А как же личность, свободный дух, интеллект? Всему этому нет места в Даньчжинском Времени?

– Многие животные тоже используют такие же чудесные озарения, – сказал я своим новым друзьям. – В науке это называется «инсайт», способность проникновения, животная проницательность. Когда животному уже не в силах помочь ни инстинкт, ни опыт, ни метод проб и ошибок, ни подражание, оно прибегает к инсайту. Наукой точно установлено…

– Ну и что из того?

Только что я пережил самый настоящий инсайт. Даньчжины сохранили способ инсайта с доисторических времен. Вот суть озарений.
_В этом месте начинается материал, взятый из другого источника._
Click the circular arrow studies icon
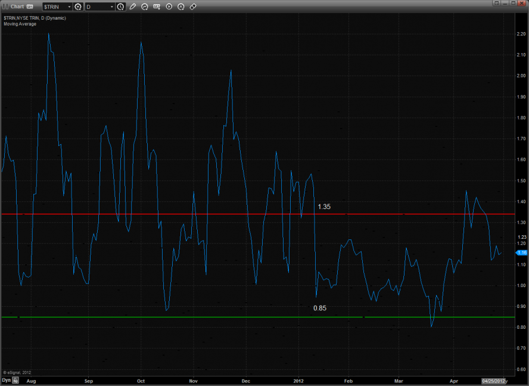Screen dimensions: 529x386 [145, 7]
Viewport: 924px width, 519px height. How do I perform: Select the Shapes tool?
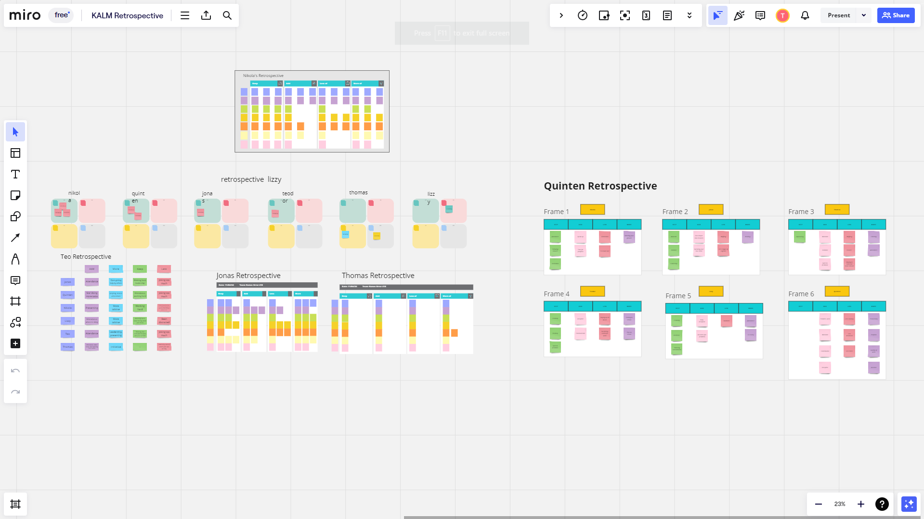pos(15,216)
Ну и что, что такая суть? Она от бога. От Просветленного Учителя, который когда-то ходил по земле босиком и научился озарениям под священным деревом.

Очень странно, – сказал полуслепой монах, – что ты, познавший только что маленькую частицу нирваны, говоришь такие не правильные слова. Очень странно, что ты, так и не избавившийся от воли, мысли, желаний, познал частицу нирваны. Я отказываюсь что-либо понимать.

Не надо обижаться, уважаемые. Мой мир и ваш мир ищут, может быть, одного и того же, но разными путями. Ваш путь очень древний, я его уважаю, ведь с него все и началось. Но сейчас есть уже другой путь – познание с помощью разума.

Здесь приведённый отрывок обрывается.